> **WORK TO COMPLETE**
Copy the records below word for word, but leave out the pictures.

> **SOURCE DATA**
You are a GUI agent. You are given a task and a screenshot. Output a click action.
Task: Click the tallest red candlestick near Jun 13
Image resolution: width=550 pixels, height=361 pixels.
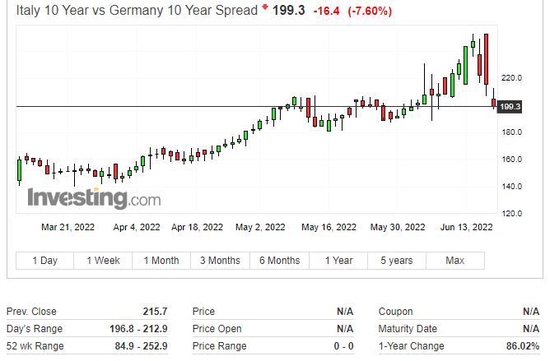pos(486,60)
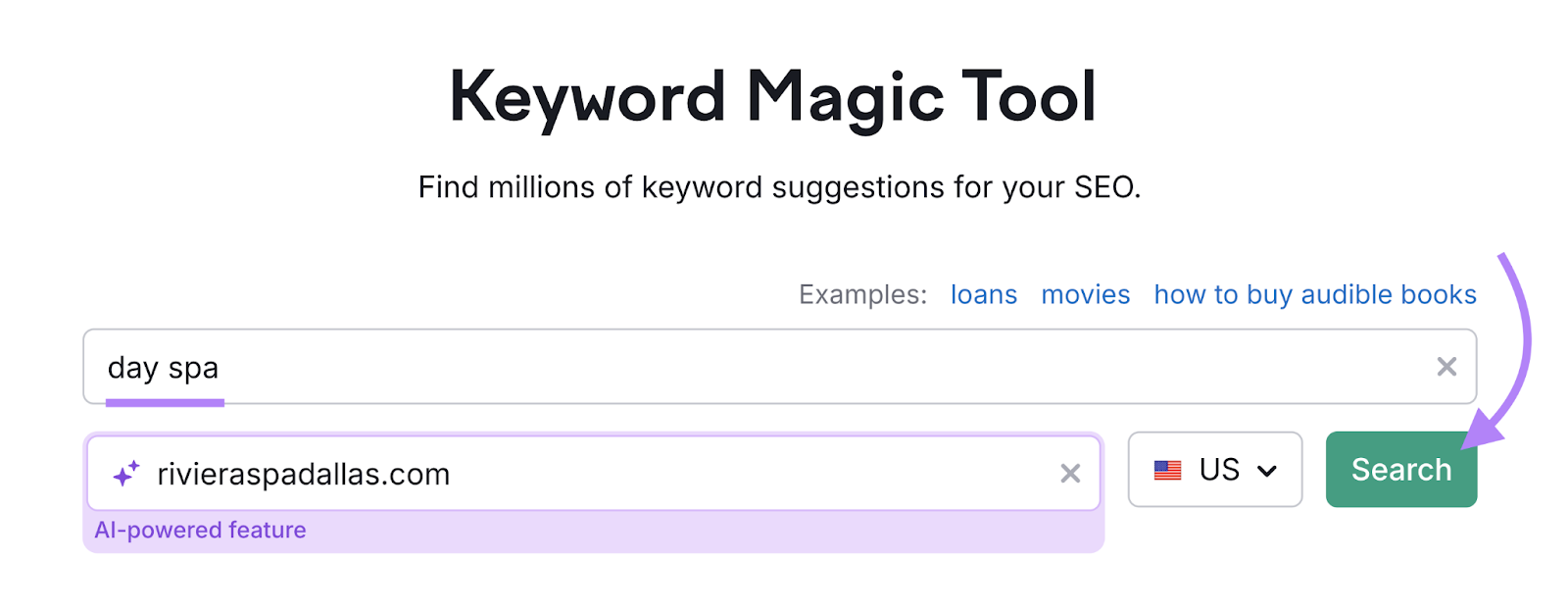Clear the day spa keyword input
The height and width of the screenshot is (612, 1568).
[x=1446, y=366]
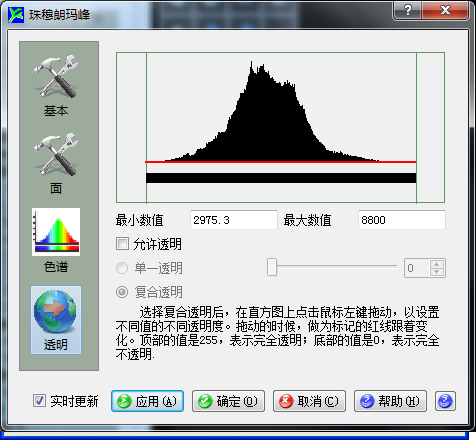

> **SOLUTION FOR THIS EXERCISE**
You are a GUI agent. You are given a task and a screenshot. Output a click action.
Task: Click the tallest red candlestick near Jun 13
Image resolution: width=550 pixels, height=361 pixels.
pos(486,60)
Clear the day spa keyword input
The height and width of the screenshot is (612, 1568).
[x=1446, y=366]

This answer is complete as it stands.